6. Data-localisation stays in force
Echoing the 2013 Personal Data Law, the AI legislation reaffirms that any personal data processed by AI systems must be store that data on servers physically located in Kazakhstan. International providers typically comply by using a dedicated "KZ-only" cloud tenant or a local private cloud.
7. State support tools already online
To ease the transition, the government has introduced two key support initiatives:
- AI Governance 500 - a 12-week executive course that has placed 110 civil servants and private-sector managers in intensive workshops on risk auditing and ethics.
- A draft "trusted systems" whitelist - models that pass voluntary certification earn faster procurement in state tenders.
8. Practical checklist for enterprises
- Inventory all AI models that interact with users in Kazakhstan and complete internal risk classification.
- Scan training datasets for opt-out signals and log the results for compliance records.
- Implement watermarks or on-screen labels for all generative AI outputs.
- Update Service Level Agreements (SLAs) to guarantee incident notification within 24 hours.
- Archive all model version artifacts - including weights, data snapshots, and test results - for five years to prove compliance if requested by regulators.
9. Regional echo
To date, no other Central Asian republic has enacted similar AI legislation.
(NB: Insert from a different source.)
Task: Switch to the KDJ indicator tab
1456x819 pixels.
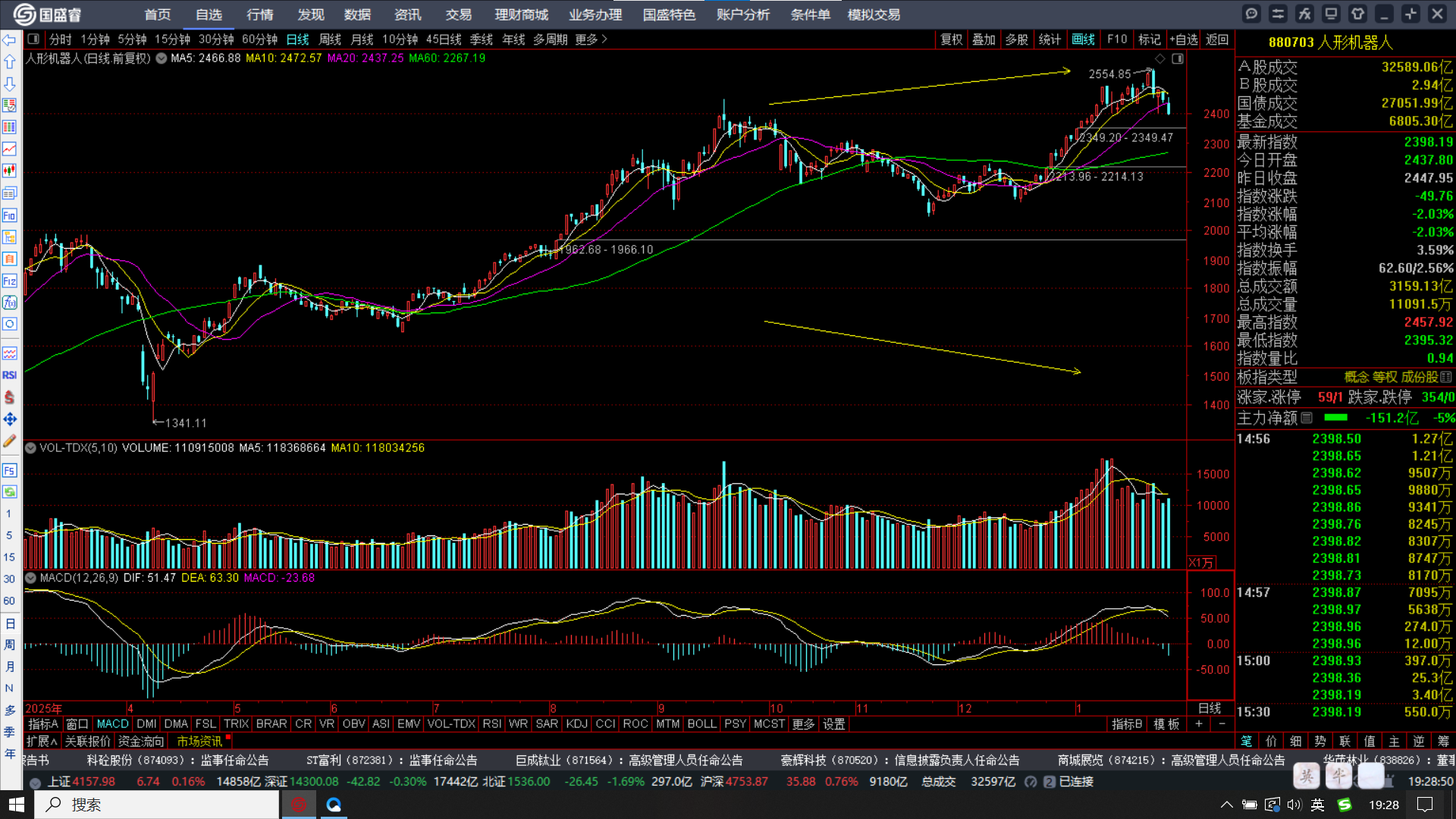Action: tap(576, 724)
While Uzbekistan published an AI strategy paper in 2024, it has not yet progressed to law. This positions Kazakhstan as the definitive regulatory laboratory for the region. Many multinationals are standardizing their compliance frameworks based on Kazakhstan's model, anticipating that neighboring countries will eventually adopt similar rules.
10. Bottom-line for boards
This law is now in full effect, with all transition periods expired. Any AI-enabled system deployed after 18 January 2026 is subject to these regulations, and contractual silence is not a defence if something goes wrong. Companies that are already pursuing certification, including several in the pharmaceutical and telecom sectors, are setting the standard. Businesses that delay action risk falling behind in a market where transparency, accountability, and labeled content are the new requirements for earning trust.